##### Entries shown #####

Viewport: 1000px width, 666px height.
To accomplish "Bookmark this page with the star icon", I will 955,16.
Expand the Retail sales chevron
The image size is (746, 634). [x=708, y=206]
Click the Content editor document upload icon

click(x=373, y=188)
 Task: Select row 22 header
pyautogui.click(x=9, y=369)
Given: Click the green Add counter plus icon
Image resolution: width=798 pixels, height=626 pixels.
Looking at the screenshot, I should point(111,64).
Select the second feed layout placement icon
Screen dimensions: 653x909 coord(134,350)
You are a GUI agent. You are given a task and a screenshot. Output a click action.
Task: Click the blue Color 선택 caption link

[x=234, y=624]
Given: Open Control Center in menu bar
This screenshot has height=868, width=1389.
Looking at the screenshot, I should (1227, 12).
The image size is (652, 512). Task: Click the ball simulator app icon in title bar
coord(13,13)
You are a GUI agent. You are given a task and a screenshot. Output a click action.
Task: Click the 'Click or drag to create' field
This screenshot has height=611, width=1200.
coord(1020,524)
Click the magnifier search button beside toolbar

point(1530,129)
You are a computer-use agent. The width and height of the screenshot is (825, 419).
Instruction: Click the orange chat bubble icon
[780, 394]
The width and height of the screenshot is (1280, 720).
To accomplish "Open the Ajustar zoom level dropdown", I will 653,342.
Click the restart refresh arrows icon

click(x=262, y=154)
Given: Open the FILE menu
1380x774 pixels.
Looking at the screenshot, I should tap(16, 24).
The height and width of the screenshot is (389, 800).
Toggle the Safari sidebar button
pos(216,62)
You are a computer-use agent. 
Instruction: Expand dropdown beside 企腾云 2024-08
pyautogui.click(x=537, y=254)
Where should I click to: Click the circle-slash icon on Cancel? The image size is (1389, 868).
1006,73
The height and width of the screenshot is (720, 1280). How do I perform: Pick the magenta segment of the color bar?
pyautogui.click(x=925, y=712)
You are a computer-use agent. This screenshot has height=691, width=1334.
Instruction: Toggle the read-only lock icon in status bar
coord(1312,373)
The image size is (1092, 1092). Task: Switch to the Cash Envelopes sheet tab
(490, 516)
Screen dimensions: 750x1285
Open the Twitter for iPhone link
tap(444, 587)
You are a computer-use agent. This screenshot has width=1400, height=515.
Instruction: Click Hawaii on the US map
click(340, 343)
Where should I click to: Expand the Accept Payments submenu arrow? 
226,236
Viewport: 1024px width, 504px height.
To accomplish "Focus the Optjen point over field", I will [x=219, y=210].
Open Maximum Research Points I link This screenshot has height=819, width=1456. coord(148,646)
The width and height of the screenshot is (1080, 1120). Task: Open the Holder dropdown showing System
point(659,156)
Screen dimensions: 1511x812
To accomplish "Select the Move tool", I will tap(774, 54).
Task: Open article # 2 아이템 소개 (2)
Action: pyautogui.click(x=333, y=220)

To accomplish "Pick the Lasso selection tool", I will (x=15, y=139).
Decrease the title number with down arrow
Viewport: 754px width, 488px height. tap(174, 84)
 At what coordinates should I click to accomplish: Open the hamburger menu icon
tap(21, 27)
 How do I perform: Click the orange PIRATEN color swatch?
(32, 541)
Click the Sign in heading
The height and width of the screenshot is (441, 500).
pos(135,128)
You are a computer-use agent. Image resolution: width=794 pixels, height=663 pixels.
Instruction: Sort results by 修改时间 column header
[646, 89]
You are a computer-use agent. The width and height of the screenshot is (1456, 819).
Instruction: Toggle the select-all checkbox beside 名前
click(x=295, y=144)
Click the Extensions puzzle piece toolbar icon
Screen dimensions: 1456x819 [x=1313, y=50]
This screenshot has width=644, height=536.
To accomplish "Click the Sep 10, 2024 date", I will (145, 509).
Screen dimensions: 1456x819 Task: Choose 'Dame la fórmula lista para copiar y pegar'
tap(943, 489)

#####

Aim –
Can you output every line of the entries above as a JSON array of strings, one string per line, with blank lines omitted?

Result of this exercise –
[
  "Viewport: 1000px width, 666px height.",
  "To accomplish \"Bookmark this page with the star icon\", I will 955,16.",
  "Expand the Retail sales chevron",
  "The image size is (746, 634). [x=708, y=206]",
  "Click the Content editor document upload icon",
  "click(x=373, y=188)",
  " Task: Select row 22 header",
  "pyautogui.click(x=9, y=369)",
  "Given: Click the green Add counter plus icon",
  "Image resolution: width=798 pixels, height=626 pixels.",
  "Looking at the screenshot, I should point(111,64).",
  "Select the second feed layout placement icon",
  "Screen dimensions: 653x909 coord(134,350)",
  "You are a GUI agent. You are given a task and a screenshot. Output a click action.",
  "Task: Click the blue Color 선택 caption link",
  "[x=234, y=624]",
  "Given: Open Control Center in menu bar",
  "This screenshot has height=868, width=1389.",
  "Looking at the screenshot, I should (1227, 12).",
  "The image size is (652, 512). Task: Click the ball simulator app icon in title bar",
  "coord(13,13)",
  "You are a GUI agent. You are given a task and a screenshot. Output a click action.",
  "Task: Click the 'Click or drag to create' field",
  "This screenshot has height=611, width=1200.",
  "coord(1020,524)",
  "Click the magnifier search button beside toolbar",
  "point(1530,129)",
  "You are a computer-use agent. The width and height of the screenshot is (825, 419).",
  "Instruction: Click the orange chat bubble icon",
  "[780, 394]",
  "The width and height of the screenshot is (1280, 720).",
  "To accomplish \"Open the Ajustar zoom level dropdown\", I will 653,342.",
  "Click the restart refresh arrows icon",
  "click(x=262, y=154)",
  "Given: Open the FILE menu",
  "1380x774 pixels.",
  "Looking at the screenshot, I should tap(16, 24).",
  "The height and width of the screenshot is (389, 800).",
  "Toggle the Safari sidebar button",
  "pos(216,62)",
  "You are a computer-use agent. ",
  "Instruction: Expand dropdown beside 企腾云 2024-08",
  "pyautogui.click(x=537, y=254)",
  "Where should I click to: Click the circle-slash icon on Cancel? The image size is (1389, 868).",
  "1006,73",
  "The height and width of the screenshot is (720, 1280). How do I perform: Pick the magenta segment of the color bar?",
  "pyautogui.click(x=925, y=712)",
  "You are a computer-use agent. This screenshot has height=691, width=1334.",
  "Instruction: Toggle the read-only lock icon in status bar",
  "coord(1312,373)",
  "The image size is (1092, 1092). Task: Switch to the Cash Envelopes sheet tab",
  "(490, 516)",
  "Screen dimensions: 750x1285",
  "Open the Twitter for iPhone link",
  "tap(444, 587)",
  "You are a computer-use agent. This screenshot has width=1400, height=515.",
  "Instruction: Click Hawaii on the US map",
  "click(340, 343)",
  "Where should I click to: Expand the Accept Payments submenu arrow? ",
  "226,236",
  "Viewport: 1024px width, 504px height.",
  "To accomplish \"Focus the Optjen point over field\", I will [x=219, y=210].",
  "Open Maximum Research Points I link This screenshot has height=819, width=1456. coord(148,646)",
  "The width and height of the screenshot is (1080, 1120). Task: Open the Holder dropdown showing System",
  "point(659,156)",
  "Screen dimensions: 1511x812",
  "To accomplish \"Select the Move tool\", I will tap(774, 54).",
  "Task: Open article # 2 아이템 소개 (2)",
  "Action: pyautogui.click(x=333, y=220)",
  "To accomplish \"Pick the Lasso selection tool\", I will (x=15, y=139).",
  "Decrease the title number with down arrow",
  "Viewport: 754px width, 488px height. tap(174, 84)",
  " At what coordinates should I click to accomplish: Open the hamburger menu icon",
  "tap(21, 27)",
  " How do I perform: Click the orange PIRATEN color swatch?",
  "(32, 541)",
  "Click the Sign in heading",
  "The height and width of the screenshot is (441, 500).",
  "pos(135,128)",
  "You are a computer-use agent. Image resolution: width=794 pixels, height=663 pixels.",
  "Instruction: Sort results by 修改时间 column header",
  "[646, 89]",
  "You are a computer-use agent. The width and height of the screenshot is (1456, 819).",
  "Instruction: Toggle the select-all checkbox beside 名前",
  "click(x=295, y=144)",
  "Click the Extensions puzzle piece toolbar icon",
  "Screen dimensions: 1456x819 [x=1313, y=50]",
  "This screenshot has width=644, height=536.",
  "To accomplish \"Click the Sep 10, 2024 date\", I will (145, 509).",
  "Screen dimensions: 1456x819 Task: Choose 'Dame la fórmula lista para copiar y pegar'",
  "tap(943, 489)"
]